According to Zuckermann (292), a close observation of the trend by which English continues to influence native languages leads to a perception that English may onetime achieve complete dominance over native languages that face the threat of becoming obsolete. It is because national boundaries are continuously declining as the world is becoming a global village. Besides, non-geographic economic affiliations are emerging, hence increasing the dominance of English, which is understood by many cultural groups. Native languages are also threatened by the fast paced spread of the English language due to the belief that whenever people speak two languages as their mother tongue, chances are high that each one of them will be degraded (Zuckermann 287).
For several years, the Chinese has been regarded as the world’s largest speech community with English being the most dominant international lingua franca (Bianco, Orton, & Yihong 53). Currently, English appears to be the only language that is used worldwide with respect to entertainment, politics, and technology. The English language allows explaining technological terms because it is reach in vocabulary. Modern advances in technology and the prevailing political influences have currently presented the need for the English and Chinese speakers to interact. As a result, the two languages have had influences on each other. English has exerted a notable influence with its international phraseology on the Chinese language that is known to be highly regionally-confined. In most cases, the Chinese language that is genetically different and that is highly culturally conserved borrows a great number of words to express cultural concepts obtained from the native English-speaking countries.
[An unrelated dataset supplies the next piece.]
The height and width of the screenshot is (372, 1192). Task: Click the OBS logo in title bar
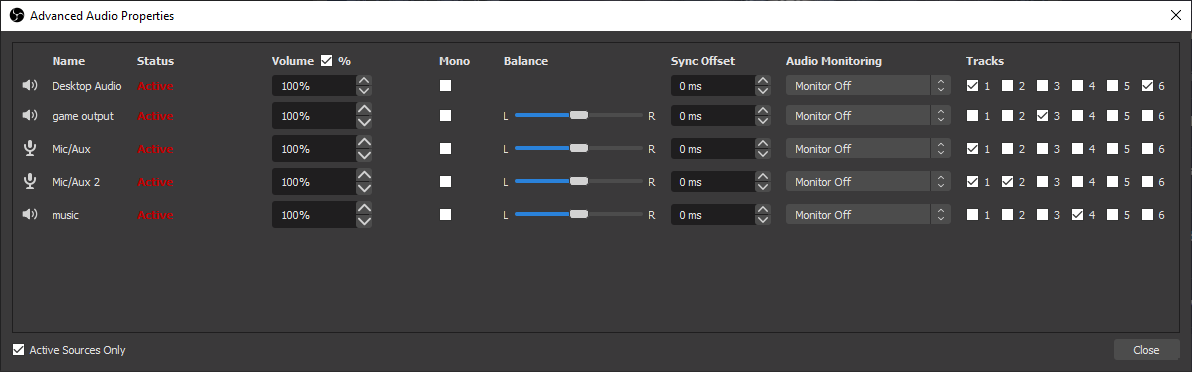[17, 15]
This discussion seeks to analyze the linguistic interaction that exists between the two languages are considered to be most visible.
Young Chinese Learning English
The young in China are increasingly getting exposed to the English language (Curtis 74). The influence of English is becoming so extensive to the point that it is used beyond the basic communication functions. As the young adopt the use of English by learning it, the language shows much influence on the native Chinese language and Chinese culture. It also has a significant influence on the thought patterns of the young Chinese. It is perceived that more people are currently studying English in China than there are people living in the USA. China has reported that English is taught in the Chinese primary schools in the third grade and that plans are in their advanced stages to ensure that it is taught by all schools starting from the kindergarten level of education. The trend is predictable and one can be safe to assert that knowledge of the English language will be a core skill expected of employees below 40 years old. It is due to the projection that all employees below 40 years old will be expected to know a minimum of 1000 English phrases (Curtis 87). The plan faces a challenge due to lack of the adequate proficient English teachers. The Chinese government is keen to ensure that teaching of English is accelerated. However, it is clear that the language will only be proficiently spoken by the next generation of Chinese as their natural form of communication.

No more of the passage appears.